Wie brisant die Richter in Colorado ihr Urteil und auch die Reaktion darauf einschätzen, lässt sich aus dem veröffentlichten Text entnehmen. Dort heißt es: "Wir kommen nicht leichtfertig zu diesen Schlussfolgerungen. Wir sind uns des Umfangs und des Gewichts der Fragen bewusst, die uns jetzt vorliegen. Wir sind uns auch unserer heiligen Pflicht bewusst, das Gesetz anzuwenden, ohne Furcht oder Bevorzugungen und ohne uns von der öffentlichen Reaktion auf die Entscheidungen beeinflussen zu lassen, die das Gesetz uns auferlegt." Die Akzeptanz juristischer Entscheidungen ist spätestens seit Trumps Präsidentschaft und dem Versuch, die Wahl 2020 nicht anzuerkennen, fragil.

Es ist ein strukturelles Problem, das die Vereinigten Staaten seit Jahren haben: Aufgrund der starken Polarisierung werden zentrale politische Entscheidungen nicht von Parteien gelöst, sondern an Gerichte auslagert. Die kontroversesten landen früher oder später vor dem Obersten Gerichtshof.
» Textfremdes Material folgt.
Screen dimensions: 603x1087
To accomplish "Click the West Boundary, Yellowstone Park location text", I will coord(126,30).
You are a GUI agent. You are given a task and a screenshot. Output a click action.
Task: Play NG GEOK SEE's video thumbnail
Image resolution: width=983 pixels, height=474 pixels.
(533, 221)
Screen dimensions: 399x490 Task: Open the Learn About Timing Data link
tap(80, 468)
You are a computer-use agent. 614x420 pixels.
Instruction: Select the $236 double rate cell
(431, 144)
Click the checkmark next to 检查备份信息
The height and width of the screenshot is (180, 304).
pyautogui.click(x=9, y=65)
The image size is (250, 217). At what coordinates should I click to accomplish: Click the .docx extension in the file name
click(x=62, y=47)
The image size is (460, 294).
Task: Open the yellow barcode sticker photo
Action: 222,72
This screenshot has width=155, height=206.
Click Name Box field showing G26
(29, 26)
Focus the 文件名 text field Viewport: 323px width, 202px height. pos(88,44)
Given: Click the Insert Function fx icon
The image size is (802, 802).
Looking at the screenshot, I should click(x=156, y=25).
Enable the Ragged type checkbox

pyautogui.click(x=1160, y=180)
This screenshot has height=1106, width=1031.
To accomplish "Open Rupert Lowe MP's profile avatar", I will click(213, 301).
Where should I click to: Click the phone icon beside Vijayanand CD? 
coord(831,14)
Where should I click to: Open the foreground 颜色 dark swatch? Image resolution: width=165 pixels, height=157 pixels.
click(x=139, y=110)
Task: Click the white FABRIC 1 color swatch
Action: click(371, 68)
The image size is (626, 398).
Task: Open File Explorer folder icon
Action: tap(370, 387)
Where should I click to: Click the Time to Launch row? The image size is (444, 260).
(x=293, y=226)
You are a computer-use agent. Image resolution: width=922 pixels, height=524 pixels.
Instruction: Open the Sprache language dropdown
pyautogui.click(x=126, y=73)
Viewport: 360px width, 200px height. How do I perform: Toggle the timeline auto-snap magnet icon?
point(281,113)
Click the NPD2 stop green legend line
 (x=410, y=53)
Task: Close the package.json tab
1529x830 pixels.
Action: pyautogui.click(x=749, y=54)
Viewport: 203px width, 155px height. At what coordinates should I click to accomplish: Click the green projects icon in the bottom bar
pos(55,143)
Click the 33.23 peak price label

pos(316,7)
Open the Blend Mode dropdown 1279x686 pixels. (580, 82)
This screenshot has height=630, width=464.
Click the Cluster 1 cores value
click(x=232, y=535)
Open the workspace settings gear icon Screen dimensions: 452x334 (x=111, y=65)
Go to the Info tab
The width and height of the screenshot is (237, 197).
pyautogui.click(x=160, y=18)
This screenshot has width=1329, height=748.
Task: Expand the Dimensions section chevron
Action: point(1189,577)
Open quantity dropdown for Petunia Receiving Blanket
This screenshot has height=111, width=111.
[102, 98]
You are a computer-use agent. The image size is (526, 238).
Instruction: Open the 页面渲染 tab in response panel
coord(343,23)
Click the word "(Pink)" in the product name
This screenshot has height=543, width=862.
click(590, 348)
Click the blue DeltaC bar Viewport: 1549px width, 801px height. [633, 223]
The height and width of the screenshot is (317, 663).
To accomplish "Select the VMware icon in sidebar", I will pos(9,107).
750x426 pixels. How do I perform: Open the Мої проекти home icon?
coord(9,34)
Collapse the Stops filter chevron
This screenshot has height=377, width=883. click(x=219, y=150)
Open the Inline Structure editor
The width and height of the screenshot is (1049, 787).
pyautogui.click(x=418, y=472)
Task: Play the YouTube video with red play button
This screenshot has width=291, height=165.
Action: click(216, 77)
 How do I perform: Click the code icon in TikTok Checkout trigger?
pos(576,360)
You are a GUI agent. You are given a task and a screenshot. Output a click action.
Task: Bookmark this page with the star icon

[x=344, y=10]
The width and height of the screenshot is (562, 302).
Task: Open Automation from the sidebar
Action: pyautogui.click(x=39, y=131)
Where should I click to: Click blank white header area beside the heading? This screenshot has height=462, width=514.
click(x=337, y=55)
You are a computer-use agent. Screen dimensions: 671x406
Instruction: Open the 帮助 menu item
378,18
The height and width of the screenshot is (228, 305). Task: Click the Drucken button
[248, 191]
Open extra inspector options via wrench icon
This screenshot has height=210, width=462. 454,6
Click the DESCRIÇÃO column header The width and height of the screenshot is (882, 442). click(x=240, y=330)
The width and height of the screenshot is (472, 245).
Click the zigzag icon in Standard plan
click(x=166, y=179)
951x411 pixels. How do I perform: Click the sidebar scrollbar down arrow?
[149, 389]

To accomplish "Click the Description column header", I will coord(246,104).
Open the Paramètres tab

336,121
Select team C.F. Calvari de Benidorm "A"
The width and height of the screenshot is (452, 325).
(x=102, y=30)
Dieser sollte im Sinne des Systems der Checks and Balances neutral und unabhängig von Exekutive und Legislative entscheiden. Eigentlich, denn Demokraten wie Republikaner – letztere in deutlich skrupelloser Art und Weise – haben den Supreme Court zu einem politischen Player gemacht.

Dabei geht es vor allem um die Besetzung, die immer auf Lebenszeit erfolgt. Trump konnte während seiner Präsidentschaft drei der neun Richter auswählen. Die erste Benennung hätte eigentlich noch in Barack Obamas Amtszeit liegen müssen, doch die Republikaner im Senat blockierten das damals. Sie hofften auf einen Wahlsieg und damit die Chance, selbst über den wichtigen Posten bestimmen zu können. Die Folge ist eine derzeit konservative Mehrheit von sechs zu drei Richtern.